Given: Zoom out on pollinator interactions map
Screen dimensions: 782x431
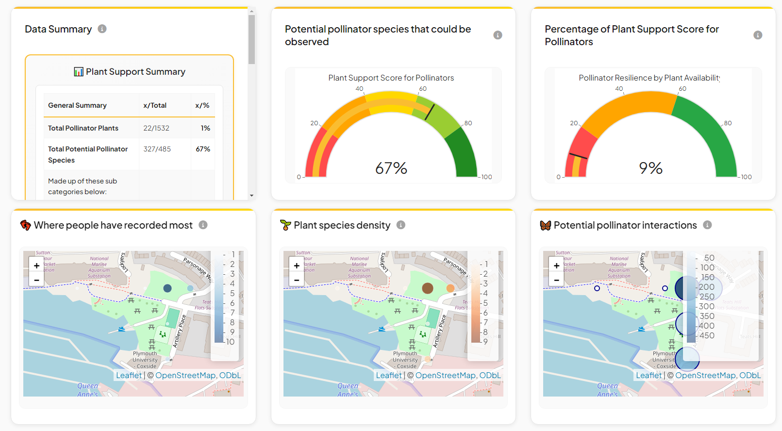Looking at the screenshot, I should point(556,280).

==

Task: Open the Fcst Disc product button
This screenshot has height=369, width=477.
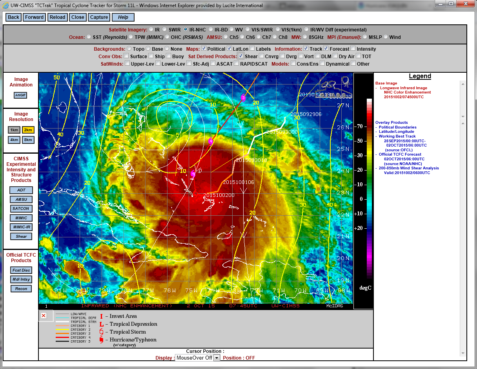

- _What you need to do_:
Reproduce the entries above exactly, but only the lines between the line holding "Task: Open the Fcst Disc product button" and the line holding "This screenshot has height=369, width=477.", inclusive.

- _Task result_:
Task: Open the Fcst Disc product button
This screenshot has height=369, width=477.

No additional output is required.